- 課題 1 -
抜粋の「19世紀のアメリカの女性作家」から「しを、色濃く反映しています。」までを、「不朽の名作」を「古典的名作」に差し替えて書き写してください。
- 課題 2 -
抜粋にある次の文を英語に訳してください：「メグ、ジョー、ベス、エイミーのマーチ家四姉妹を中心に描かれたこの小説は、当時のアメリカの世相、特に社会における女性の立場の変化の兆しを、色濃く反映しています。」
- 課題 3 -
抜粋によると、『若草物語』を著したのは誰ですか。

- 提供された抜粋 -
......
『若草物語』から考える、アメリカにおける女性のための権利の歴史

『若草物語』から考える、アメリカにおける女性のための権利の歴史

19世紀アメリカの世相を反映した小説

19世紀のアメリカの女性作家、ルイーザ・メイ・オルコットが著した自伝的小説『若草物語』とその続編三作は、現在も世界各国で広く愛読されている不朽の名作です。メグ、ジョー、ベス、エイミーのマーチ家四姉妹を中心に描かれたこの小説は、当時のアメリカの世相、特に社会における女性の立場の変化の兆しを、色濃く反映しています。
......
- 収集したデータ項目 -
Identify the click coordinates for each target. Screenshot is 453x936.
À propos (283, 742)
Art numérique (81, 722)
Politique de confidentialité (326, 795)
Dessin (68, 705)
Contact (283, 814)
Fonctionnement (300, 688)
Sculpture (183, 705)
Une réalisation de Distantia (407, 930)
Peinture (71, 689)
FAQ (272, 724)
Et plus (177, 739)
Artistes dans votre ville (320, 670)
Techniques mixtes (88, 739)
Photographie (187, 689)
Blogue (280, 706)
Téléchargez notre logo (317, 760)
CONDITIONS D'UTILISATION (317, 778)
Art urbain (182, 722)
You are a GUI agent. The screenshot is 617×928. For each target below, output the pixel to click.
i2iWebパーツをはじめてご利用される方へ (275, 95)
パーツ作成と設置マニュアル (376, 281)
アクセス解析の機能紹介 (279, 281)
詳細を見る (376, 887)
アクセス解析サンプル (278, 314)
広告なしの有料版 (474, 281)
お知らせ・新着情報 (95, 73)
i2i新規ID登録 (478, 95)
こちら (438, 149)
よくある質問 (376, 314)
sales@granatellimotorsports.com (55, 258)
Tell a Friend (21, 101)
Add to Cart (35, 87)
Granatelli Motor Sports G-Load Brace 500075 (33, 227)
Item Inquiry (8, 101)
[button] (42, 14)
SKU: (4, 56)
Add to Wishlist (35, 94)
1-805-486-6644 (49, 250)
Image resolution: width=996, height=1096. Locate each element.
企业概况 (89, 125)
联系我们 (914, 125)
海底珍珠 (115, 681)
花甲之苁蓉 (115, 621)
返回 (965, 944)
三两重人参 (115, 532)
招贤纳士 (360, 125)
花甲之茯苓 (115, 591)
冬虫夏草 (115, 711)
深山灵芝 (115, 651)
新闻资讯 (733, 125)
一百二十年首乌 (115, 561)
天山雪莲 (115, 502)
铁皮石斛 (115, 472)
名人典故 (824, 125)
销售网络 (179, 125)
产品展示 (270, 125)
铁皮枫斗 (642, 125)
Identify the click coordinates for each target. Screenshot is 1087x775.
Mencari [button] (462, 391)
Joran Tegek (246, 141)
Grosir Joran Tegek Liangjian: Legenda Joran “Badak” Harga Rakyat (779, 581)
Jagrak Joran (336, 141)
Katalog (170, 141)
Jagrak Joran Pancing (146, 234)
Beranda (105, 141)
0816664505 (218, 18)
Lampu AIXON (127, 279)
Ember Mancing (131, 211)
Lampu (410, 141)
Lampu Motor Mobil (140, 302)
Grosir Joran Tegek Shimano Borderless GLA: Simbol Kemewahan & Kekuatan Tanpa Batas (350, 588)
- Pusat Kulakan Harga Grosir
......
- 解答 1 -
19世紀のアメリカの女性作家、ルイーザ・メイ・オルコットが著した自伝的小説『若草物語』とその続編三作は、現在も世界各国で広く愛読されている古典的名作です。メグ、ジョー、ベス、エイミーのマーチ家四姉妹を中心に描かれたこの小説は、当時のアメリカの世相、特に社会における女性の立場の変化の兆しを、色濃く反映しています。

- 解答 2 -
Centered on the four March sisters, Meg, Jo, Beth, and Amy, this novel strongly reflects the social conditions of America at the time, especially the early signs of change in women's position in society.

- 解答 3 -
19世紀のアメリカの女性作家、ルイーザ・メイ・オルコットです。